Nods to Muriel are many and varied, with the most obvious connection being the re-casting of Toni Collette, this time as Shaz. A tough westie shiela with a knife concealed in her cowboy boots, Shaz dispenses hard luck home truths in an exaggerated strain of ‘Strine’ (she chews her vowels like they're gristle on a T-bone), and agitates all of the put-upon Moochmore girls (for they are all girls in this incarnation of the family) to embrace their ‘inner mental’. The main objects of her tough love techniques are the fragile adolescent Coral (Lily Sullivan) and the institutionalised Shirley (Rebecca Gibney), the broken-down housewife accustomed to the jibes of casually cruel shopgirls.
 
Hogan is wont to describe Mental as “sharing Muriel’s DNA” but the near-20 year gap between the two films makes them distant cousins, many times removed. The passage of time has not been kind and makes for a film that lacks the warmth, cohesion and, worst of all, humour, of its predecessor.
  
The unwieldy script overeggs the ‘we’re all crazy’ pudding, with support characters introduced in scathing shorthand as “crazy doll lady” and “crazy OCD lady”, before Hogan devotes considerable screen time to demonstrate the same. The villains are one-note and lack the complexity that Muriel’s-era Hogan afforded them. (Say what you will about smiling assassin Deirdre Chambers – at least you knew that Betty knew that she was a dab hand with lipstick, base and eyeliner).
 
A flat opening scene introduces a Sound of Music motif (the film was a favourite of Hogan’s mother) to Mental, which is mostly a suggestion of Shaz’s eventual appearance as the anti-Fraulein Maria, until the reference is hauled out and hammered home again late in the piece, in an unconvincing outing of ‘Edelweiss’. The latter is delivered by Anthony La Paglia as Moochmore patriarch Barry – miscast as a younger version of ‘Bill the battler’, relishing the salad days of his time on local council.
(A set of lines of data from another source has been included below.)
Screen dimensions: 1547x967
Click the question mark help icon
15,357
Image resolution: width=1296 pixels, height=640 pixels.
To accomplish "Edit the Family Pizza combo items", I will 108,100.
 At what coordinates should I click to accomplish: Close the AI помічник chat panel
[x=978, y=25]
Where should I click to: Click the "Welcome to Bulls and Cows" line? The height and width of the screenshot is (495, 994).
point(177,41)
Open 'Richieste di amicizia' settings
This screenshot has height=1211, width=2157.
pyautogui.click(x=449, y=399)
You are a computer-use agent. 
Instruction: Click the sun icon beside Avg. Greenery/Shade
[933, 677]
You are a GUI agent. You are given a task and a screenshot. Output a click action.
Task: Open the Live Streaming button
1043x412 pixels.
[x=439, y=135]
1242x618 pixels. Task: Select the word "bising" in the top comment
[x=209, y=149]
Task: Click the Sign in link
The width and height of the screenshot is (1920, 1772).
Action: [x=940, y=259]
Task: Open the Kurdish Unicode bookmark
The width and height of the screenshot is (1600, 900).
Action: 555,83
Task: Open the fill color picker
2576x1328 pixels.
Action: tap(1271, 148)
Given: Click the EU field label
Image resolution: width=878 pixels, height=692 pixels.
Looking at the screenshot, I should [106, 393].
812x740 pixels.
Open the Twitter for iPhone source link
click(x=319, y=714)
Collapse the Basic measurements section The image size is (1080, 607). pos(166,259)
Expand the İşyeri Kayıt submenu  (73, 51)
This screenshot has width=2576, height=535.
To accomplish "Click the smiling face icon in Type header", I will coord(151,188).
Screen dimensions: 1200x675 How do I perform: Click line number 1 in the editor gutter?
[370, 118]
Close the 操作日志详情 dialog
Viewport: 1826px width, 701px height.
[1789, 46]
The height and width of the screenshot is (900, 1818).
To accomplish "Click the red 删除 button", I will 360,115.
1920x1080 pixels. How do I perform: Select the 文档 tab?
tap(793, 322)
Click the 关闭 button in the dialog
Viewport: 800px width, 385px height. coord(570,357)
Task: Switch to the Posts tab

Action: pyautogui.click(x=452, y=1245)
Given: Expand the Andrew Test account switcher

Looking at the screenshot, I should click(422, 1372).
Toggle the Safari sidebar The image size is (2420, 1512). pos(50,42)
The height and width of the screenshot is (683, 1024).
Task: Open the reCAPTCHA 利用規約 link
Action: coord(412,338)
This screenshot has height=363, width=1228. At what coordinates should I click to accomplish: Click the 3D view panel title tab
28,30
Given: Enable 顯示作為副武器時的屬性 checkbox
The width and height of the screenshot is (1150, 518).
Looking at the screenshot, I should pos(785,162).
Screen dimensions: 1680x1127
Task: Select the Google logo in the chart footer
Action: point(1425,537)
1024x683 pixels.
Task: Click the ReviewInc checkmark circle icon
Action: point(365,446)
La Paglia gets the shortest shrift with a character whose glimpses at his family’s dysfunction are inconsistent (he seeks help for his traumatised daughter but double-crosses Shaz), and the suddenness of his ‘redemption’ rings especially false.
 
The tonal changes make for a fractured watch; Shaz’s arrival some 20-30 minutes offers up a few much-needed laughs (a candid reunion with Debra Mailman’s character is a highlight), but the intermittent one-liners can’t sustain the film’s overweight running time, its disjointed plotting and its several false endings.